Entries for locating text and elements:

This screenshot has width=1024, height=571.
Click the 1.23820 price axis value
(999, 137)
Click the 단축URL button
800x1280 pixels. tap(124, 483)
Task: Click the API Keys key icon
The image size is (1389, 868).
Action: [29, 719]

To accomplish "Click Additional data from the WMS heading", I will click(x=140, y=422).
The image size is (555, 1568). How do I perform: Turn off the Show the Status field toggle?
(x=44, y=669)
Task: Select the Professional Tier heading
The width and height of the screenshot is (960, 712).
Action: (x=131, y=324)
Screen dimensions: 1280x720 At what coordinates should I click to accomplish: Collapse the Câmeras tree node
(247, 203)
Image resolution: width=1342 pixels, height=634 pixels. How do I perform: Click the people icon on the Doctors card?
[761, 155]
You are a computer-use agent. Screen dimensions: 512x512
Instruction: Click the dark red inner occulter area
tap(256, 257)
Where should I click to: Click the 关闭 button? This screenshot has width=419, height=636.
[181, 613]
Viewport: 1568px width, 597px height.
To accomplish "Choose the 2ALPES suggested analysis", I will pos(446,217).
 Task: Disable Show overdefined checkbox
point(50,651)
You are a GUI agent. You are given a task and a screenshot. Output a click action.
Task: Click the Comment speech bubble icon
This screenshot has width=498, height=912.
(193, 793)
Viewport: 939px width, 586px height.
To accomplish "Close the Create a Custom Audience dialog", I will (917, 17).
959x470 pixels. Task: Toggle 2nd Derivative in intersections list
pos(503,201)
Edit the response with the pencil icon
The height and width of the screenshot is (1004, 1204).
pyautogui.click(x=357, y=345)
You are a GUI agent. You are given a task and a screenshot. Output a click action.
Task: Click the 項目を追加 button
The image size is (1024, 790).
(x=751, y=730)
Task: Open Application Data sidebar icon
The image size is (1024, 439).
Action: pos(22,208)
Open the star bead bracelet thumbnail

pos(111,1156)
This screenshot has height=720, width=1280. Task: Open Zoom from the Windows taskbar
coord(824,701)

Requirements
Reproduce every line of the listing above word for word.

Result of the exercise
This screenshot has width=1024, height=571.
Click the 1.23820 price axis value
(999, 137)
Click the 단축URL button
800x1280 pixels. tap(124, 483)
Task: Click the API Keys key icon
The image size is (1389, 868).
Action: [29, 719]

To accomplish "Click Additional data from the WMS heading", I will click(x=140, y=422).
The image size is (555, 1568). How do I perform: Turn off the Show the Status field toggle?
(x=44, y=669)
Task: Select the Professional Tier heading
The width and height of the screenshot is (960, 712).
Action: (x=131, y=324)
Screen dimensions: 1280x720 At what coordinates should I click to accomplish: Collapse the Câmeras tree node
(247, 203)
Image resolution: width=1342 pixels, height=634 pixels. How do I perform: Click the people icon on the Doctors card?
[761, 155]
You are a computer-use agent. Screen dimensions: 512x512
Instruction: Click the dark red inner occulter area
tap(256, 257)
Where should I click to: Click the 关闭 button? This screenshot has width=419, height=636.
[181, 613]
Viewport: 1568px width, 597px height.
To accomplish "Choose the 2ALPES suggested analysis", I will pos(446,217).
 Task: Disable Show overdefined checkbox
point(50,651)
You are a GUI agent. You are given a task and a screenshot. Output a click action.
Task: Click the Comment speech bubble icon
This screenshot has width=498, height=912.
(193, 793)
Viewport: 939px width, 586px height.
To accomplish "Close the Create a Custom Audience dialog", I will (917, 17).
959x470 pixels. Task: Toggle 2nd Derivative in intersections list
pos(503,201)
Edit the response with the pencil icon
The height and width of the screenshot is (1004, 1204).
pyautogui.click(x=357, y=345)
You are a GUI agent. You are given a task and a screenshot. Output a click action.
Task: Click the 項目を追加 button
The image size is (1024, 790).
(x=751, y=730)
Task: Open Application Data sidebar icon
The image size is (1024, 439).
Action: pos(22,208)
Open the star bead bracelet thumbnail

pos(111,1156)
This screenshot has height=720, width=1280. Task: Open Zoom from the Windows taskbar
coord(824,701)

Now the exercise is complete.